▸ **LISTED ENTRIES**
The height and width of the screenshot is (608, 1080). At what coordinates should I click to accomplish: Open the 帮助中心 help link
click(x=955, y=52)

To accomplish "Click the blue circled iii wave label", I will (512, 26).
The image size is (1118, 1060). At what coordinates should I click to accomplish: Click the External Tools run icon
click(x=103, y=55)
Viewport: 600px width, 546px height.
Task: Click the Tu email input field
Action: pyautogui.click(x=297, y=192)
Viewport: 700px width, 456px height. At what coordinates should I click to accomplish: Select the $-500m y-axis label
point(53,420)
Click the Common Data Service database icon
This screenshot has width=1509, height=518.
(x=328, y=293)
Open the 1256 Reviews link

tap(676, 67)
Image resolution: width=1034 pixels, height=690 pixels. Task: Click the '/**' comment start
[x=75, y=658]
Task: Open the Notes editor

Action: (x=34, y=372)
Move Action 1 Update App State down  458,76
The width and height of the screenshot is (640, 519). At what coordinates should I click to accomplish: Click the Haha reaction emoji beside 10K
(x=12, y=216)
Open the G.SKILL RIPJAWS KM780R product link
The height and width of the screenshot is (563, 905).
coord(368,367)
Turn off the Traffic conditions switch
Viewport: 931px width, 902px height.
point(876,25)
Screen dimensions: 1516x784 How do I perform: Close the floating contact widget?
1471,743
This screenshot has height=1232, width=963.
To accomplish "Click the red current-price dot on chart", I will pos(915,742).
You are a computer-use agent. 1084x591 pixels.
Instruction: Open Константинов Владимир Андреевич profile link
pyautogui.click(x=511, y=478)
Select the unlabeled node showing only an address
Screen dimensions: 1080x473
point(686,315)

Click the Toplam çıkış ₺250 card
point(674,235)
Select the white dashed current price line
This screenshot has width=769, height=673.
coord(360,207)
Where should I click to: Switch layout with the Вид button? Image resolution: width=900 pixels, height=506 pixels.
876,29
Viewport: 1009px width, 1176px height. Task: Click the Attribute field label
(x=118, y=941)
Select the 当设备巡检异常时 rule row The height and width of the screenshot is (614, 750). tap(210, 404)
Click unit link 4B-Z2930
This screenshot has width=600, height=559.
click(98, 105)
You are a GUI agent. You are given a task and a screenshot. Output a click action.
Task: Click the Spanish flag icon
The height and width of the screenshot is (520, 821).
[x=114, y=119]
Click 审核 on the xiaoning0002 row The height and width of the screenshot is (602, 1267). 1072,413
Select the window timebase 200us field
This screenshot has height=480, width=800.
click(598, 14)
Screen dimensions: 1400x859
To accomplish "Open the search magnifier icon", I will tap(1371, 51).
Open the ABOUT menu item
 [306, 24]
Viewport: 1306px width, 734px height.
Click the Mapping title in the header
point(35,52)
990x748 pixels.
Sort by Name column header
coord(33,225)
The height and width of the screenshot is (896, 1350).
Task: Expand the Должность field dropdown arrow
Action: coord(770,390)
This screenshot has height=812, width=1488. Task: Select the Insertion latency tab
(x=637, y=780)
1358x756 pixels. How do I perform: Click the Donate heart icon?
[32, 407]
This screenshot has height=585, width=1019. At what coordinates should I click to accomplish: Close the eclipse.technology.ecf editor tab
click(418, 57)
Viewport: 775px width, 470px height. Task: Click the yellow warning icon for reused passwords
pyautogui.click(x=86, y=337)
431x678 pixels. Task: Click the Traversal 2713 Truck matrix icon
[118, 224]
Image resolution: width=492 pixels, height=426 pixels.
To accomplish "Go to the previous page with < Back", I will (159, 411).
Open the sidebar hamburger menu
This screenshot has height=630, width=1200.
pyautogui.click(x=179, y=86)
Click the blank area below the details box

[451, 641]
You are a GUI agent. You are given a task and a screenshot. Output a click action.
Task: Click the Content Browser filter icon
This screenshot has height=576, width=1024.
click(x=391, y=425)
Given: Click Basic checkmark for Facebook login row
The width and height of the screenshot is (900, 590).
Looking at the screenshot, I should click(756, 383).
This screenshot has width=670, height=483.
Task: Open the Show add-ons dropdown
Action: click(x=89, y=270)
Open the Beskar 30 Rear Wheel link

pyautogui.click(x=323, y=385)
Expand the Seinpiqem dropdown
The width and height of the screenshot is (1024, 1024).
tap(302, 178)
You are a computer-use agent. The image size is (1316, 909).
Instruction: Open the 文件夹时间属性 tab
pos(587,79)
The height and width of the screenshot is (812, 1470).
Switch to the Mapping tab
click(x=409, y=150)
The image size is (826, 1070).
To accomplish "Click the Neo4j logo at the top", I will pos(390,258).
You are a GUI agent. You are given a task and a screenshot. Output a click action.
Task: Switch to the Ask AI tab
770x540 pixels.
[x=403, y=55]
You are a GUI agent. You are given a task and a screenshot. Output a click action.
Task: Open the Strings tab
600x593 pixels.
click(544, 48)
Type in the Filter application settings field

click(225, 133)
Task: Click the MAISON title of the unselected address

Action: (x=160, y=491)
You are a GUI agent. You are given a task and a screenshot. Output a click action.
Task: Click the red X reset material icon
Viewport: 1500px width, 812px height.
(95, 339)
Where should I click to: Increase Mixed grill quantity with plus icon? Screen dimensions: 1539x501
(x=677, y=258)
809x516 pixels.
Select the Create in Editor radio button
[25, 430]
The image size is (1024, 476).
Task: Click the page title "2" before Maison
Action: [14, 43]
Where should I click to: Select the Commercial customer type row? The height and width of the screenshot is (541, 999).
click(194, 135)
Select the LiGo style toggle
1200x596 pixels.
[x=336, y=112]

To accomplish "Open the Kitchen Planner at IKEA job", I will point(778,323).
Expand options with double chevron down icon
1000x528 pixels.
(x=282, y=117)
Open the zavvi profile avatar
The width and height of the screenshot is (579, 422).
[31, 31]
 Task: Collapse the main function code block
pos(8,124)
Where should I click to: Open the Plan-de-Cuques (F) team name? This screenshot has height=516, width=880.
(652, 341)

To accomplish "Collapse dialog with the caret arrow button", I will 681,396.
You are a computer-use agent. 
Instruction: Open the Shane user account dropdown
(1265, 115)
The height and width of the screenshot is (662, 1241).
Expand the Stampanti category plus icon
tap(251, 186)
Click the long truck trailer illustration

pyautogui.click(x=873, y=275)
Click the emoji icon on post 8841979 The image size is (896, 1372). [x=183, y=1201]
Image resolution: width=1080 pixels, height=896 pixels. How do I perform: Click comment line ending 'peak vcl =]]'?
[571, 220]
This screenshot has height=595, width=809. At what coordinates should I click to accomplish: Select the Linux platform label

▸ **WHAT IS NEEDED**
Restate the data word for word.

▸ **RESULT OF THIS EXERCISE**
The height and width of the screenshot is (608, 1080). At what coordinates should I click to accomplish: Open the 帮助中心 help link
click(x=955, y=52)

To accomplish "Click the blue circled iii wave label", I will (512, 26).
The image size is (1118, 1060). At what coordinates should I click to accomplish: Click the External Tools run icon
click(x=103, y=55)
Viewport: 600px width, 546px height.
Task: Click the Tu email input field
Action: pyautogui.click(x=297, y=192)
Viewport: 700px width, 456px height. At what coordinates should I click to accomplish: Select the $-500m y-axis label
point(53,420)
Click the Common Data Service database icon
This screenshot has width=1509, height=518.
(x=328, y=293)
Open the 1256 Reviews link

tap(676, 67)
Image resolution: width=1034 pixels, height=690 pixels. Task: Click the '/**' comment start
[x=75, y=658]
Task: Open the Notes editor

Action: (x=34, y=372)
Move Action 1 Update App State down  458,76
The width and height of the screenshot is (640, 519). At what coordinates should I click to accomplish: Click the Haha reaction emoji beside 10K
(x=12, y=216)
Open the G.SKILL RIPJAWS KM780R product link
The height and width of the screenshot is (563, 905).
coord(368,367)
Turn off the Traffic conditions switch
Viewport: 931px width, 902px height.
point(876,25)
Screen dimensions: 1516x784 How do I perform: Close the floating contact widget?
1471,743
This screenshot has height=1232, width=963.
To accomplish "Click the red current-price dot on chart", I will pos(915,742).
You are a computer-use agent. 1084x591 pixels.
Instruction: Open Константинов Владимир Андреевич profile link
pyautogui.click(x=511, y=478)
Select the unlabeled node showing only an address
Screen dimensions: 1080x473
point(686,315)

Click the Toplam çıkış ₺250 card
point(674,235)
Select the white dashed current price line
This screenshot has width=769, height=673.
coord(360,207)
Where should I click to: Switch layout with the Вид button? Image resolution: width=900 pixels, height=506 pixels.
876,29
Viewport: 1009px width, 1176px height. Task: Click the Attribute field label
(x=118, y=941)
Select the 当设备巡检异常时 rule row The height and width of the screenshot is (614, 750). tap(210, 404)
Click unit link 4B-Z2930
This screenshot has width=600, height=559.
click(98, 105)
You are a GUI agent. You are given a task and a screenshot. Output a click action.
Task: Click the Spanish flag icon
The height and width of the screenshot is (520, 821).
[x=114, y=119]
Click 审核 on the xiaoning0002 row The height and width of the screenshot is (602, 1267). 1072,413
Select the window timebase 200us field
This screenshot has height=480, width=800.
click(598, 14)
Screen dimensions: 1400x859
To accomplish "Open the search magnifier icon", I will tap(1371, 51).
Open the ABOUT menu item
 [306, 24]
Viewport: 1306px width, 734px height.
Click the Mapping title in the header
point(35,52)
990x748 pixels.
Sort by Name column header
coord(33,225)
The height and width of the screenshot is (896, 1350).
Task: Expand the Должность field dropdown arrow
Action: coord(770,390)
This screenshot has height=812, width=1488. Task: Select the Insertion latency tab
(x=637, y=780)
1358x756 pixels. How do I perform: Click the Donate heart icon?
[32, 407]
This screenshot has height=585, width=1019. At what coordinates should I click to accomplish: Close the eclipse.technology.ecf editor tab
click(418, 57)
Viewport: 775px width, 470px height. Task: Click the yellow warning icon for reused passwords
pyautogui.click(x=86, y=337)
431x678 pixels. Task: Click the Traversal 2713 Truck matrix icon
[118, 224]
Image resolution: width=492 pixels, height=426 pixels.
To accomplish "Go to the previous page with < Back", I will (159, 411).
Open the sidebar hamburger menu
This screenshot has height=630, width=1200.
pyautogui.click(x=179, y=86)
Click the blank area below the details box

[451, 641]
You are a GUI agent. You are given a task and a screenshot. Output a click action.
Task: Click the Content Browser filter icon
This screenshot has height=576, width=1024.
click(x=391, y=425)
Given: Click Basic checkmark for Facebook login row
The width and height of the screenshot is (900, 590).
Looking at the screenshot, I should click(756, 383).
This screenshot has width=670, height=483.
Task: Open the Show add-ons dropdown
Action: click(x=89, y=270)
Open the Beskar 30 Rear Wheel link

pyautogui.click(x=323, y=385)
Expand the Seinpiqem dropdown
The width and height of the screenshot is (1024, 1024).
tap(302, 178)
You are a computer-use agent. The image size is (1316, 909).
Instruction: Open the 文件夹时间属性 tab
pos(587,79)
The height and width of the screenshot is (812, 1470).
Switch to the Mapping tab
click(x=409, y=150)
The image size is (826, 1070).
To accomplish "Click the Neo4j logo at the top", I will pos(390,258).
You are a GUI agent. You are given a task and a screenshot. Output a click action.
Task: Switch to the Ask AI tab
770x540 pixels.
[x=403, y=55]
You are a GUI agent. You are given a task and a screenshot. Output a click action.
Task: Open the Strings tab
600x593 pixels.
click(544, 48)
Type in the Filter application settings field

click(225, 133)
Task: Click the MAISON title of the unselected address

Action: (x=160, y=491)
You are a GUI agent. You are given a task and a screenshot. Output a click action.
Task: Click the red X reset material icon
Viewport: 1500px width, 812px height.
(95, 339)
Where should I click to: Increase Mixed grill quantity with plus icon? Screen dimensions: 1539x501
(x=677, y=258)
809x516 pixels.
Select the Create in Editor radio button
[25, 430]
The image size is (1024, 476).
Task: Click the page title "2" before Maison
Action: [14, 43]
Where should I click to: Select the Commercial customer type row? The height and width of the screenshot is (541, 999).
click(194, 135)
Select the LiGo style toggle
1200x596 pixels.
[x=336, y=112]

To accomplish "Open the Kitchen Planner at IKEA job", I will point(778,323).
Expand options with double chevron down icon
1000x528 pixels.
(x=282, y=117)
Open the zavvi profile avatar
The width and height of the screenshot is (579, 422).
[31, 31]
 Task: Collapse the main function code block
pos(8,124)
Where should I click to: Open the Plan-de-Cuques (F) team name? This screenshot has height=516, width=880.
(652, 341)

To accomplish "Collapse dialog with the caret arrow button", I will 681,396.
You are a computer-use agent. 
Instruction: Open the Shane user account dropdown
(1265, 115)
The height and width of the screenshot is (662, 1241).
Expand the Stampanti category plus icon
tap(251, 186)
Click the long truck trailer illustration

pyautogui.click(x=873, y=275)
Click the emoji icon on post 8841979 The image size is (896, 1372). [x=183, y=1201]
Image resolution: width=1080 pixels, height=896 pixels. How do I perform: Click comment line ending 'peak vcl =]]'?
[571, 220]
This screenshot has height=595, width=809. At what coordinates should I click to accomplish: Select the Linux platform label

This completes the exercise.